I ordered a cheeseburger Happy Meal. I drove home like a girl with a giddy secret. And when I unwrapped my food, I put it on a plate and savored every bite. It probably took me an hour to eat. I took tiny bites and swallowed each one before I moved on to the next.

When I was finished, I was completely satisfied. I no longer craved junk food. In fact, I haven’t craved it since. I didn’t feel guilty, because unlike in the past, I listened to my body and I made a choice. I counted my Weight Watchers points. I didn’t overeat.

Am I going to go to McDonald’s every week? No. I probably won’t go for another six months or so. But I feel good about the choice I made. It felt empowering to make a decision about food that was completely conscious. It was the first time I can remember eating McDonald’s and not considering it a binge.

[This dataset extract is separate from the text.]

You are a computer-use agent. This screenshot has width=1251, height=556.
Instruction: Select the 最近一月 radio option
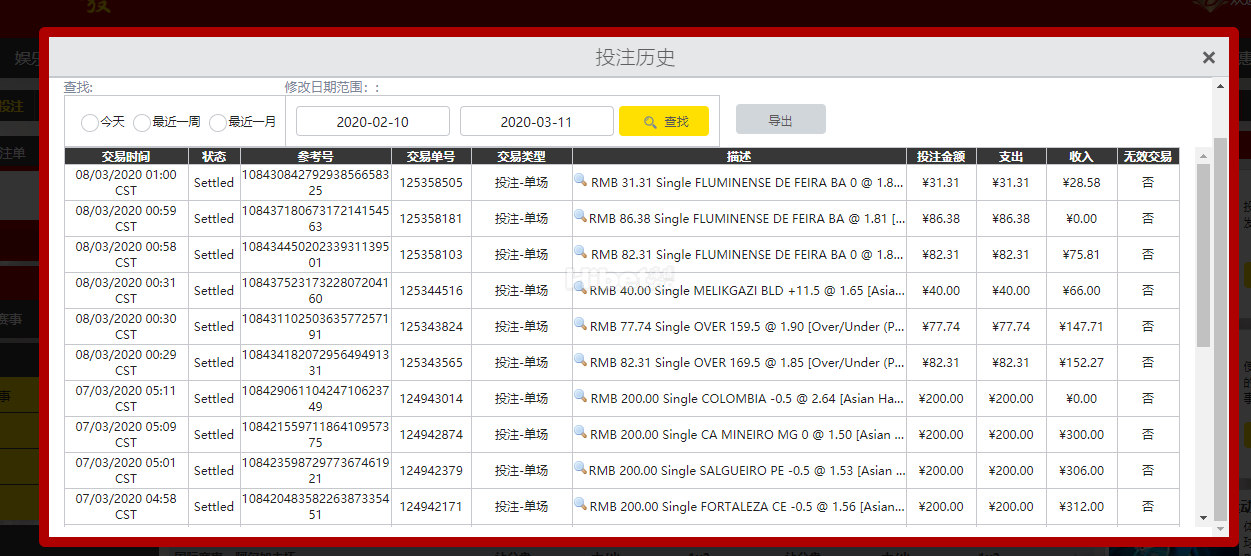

Normally, I’d write about eating McDonald’s as a confession. But this time, I was pretty excited to tell you guys that somewhere along the way, I’ve regained some of my power over food. It turns out that now I’m the one wearing the (increasingly baggy) pants in this relationship.

15 comments:

Anonymous said...

I love this, especially the ex-boyfriend analogy. So true! Great job and keep up your amazing progress. :-) -MP

Casa de Nagel said...

if this was posted on FB, i'd click on the like button.

Dinah said...

Great post, great experience, love it!!

Anonymous said...

this is awesome, erika! it can be so difficult, especially for women, to have a healthy relationship with food and not feel a tinge of guilt if it's not all clean cut. what is it about those greasers that is just so irresistable?! errr...
...abo

Systa Soul said...

Honey, sometimes you just have to give in and be ok with it!

Anonymous said...

beautifully written! so descriptive, it seemed as though i were in the back seat pulling up to the menu with you! You are doing great Erika! You did exactly what Dee talked about in last weeks noon meeting - you can have fast food, from time to time in moderation..you go girl ;)

Nicole said...

Love this! Just curious, what was your Happy Meal toy? Seriously though, I've found that whenever I forbid myself certain foods, I always fail. I tried the no carb thing for a few weeks and then couldn't take not having bread so I gorged. (And never tried that silly carb-denial again.) You are in control and it's amazing!

Anonymous said...

We ALL deserve "treats" from time to time...and we shouldn't feel guilty about that. Moderation is key, not completely denying yourself something you enjoy.

Anonymous said...

The key is "kid's meals" for all my fast food - Arby's, Wendy's, etc. That way you get the variety of tastes without double calories. Love the yogurt cones at McD's with half calories of their sundaes. Anyway, you are really doing great and an inspiration to others! Keep up the great work!

Unknown said...

Have you had the diet cherry limeade at Sonic? I'm sure it's not a zero calorie drink, but it's much better than the full-on deliciousness. It's crazy good too.

Unknown said...

Erica, I confess that I don't read your blog daily but I ALWAYS walk away with a little bit of insight everytime I read. I can tell by this post that you've finally made it over some big hurdles. The "AAAHA MOMENT" if you will. Keep going!
Thanks so much for helping me become a better advocate for the people I work with!

Sincerely,
Amanda Wooden, RD
Strong 4 Life
Wellness Nutritionist

Anonymous said...

One small McStep at a time!!

Anonymous said...

You Go GIRL! I have lost my motivation, and have gained 5pounds of my weight back. The last season of weight watchers, I was one of those that lost the 20%. Now after how many weeks in, I have plateau, and cannot seem to gain my momentum back. Erica give a sister some tips.

Big supporter said...

I just hit the "like" button too! :-) You knew what you were doing, stayed w/in your WW's points, are only eating McDonalds 2x/yr (perfect amt for me)...I'd say that was responsible eating to a "T"! Great job Erika, keep up the good work.

Anonymous said...

I hadn't had fries for a month from McDonalds and I was craving them also. After I had a small order I felt completely satisfied. Its OK to have a treat every now and then.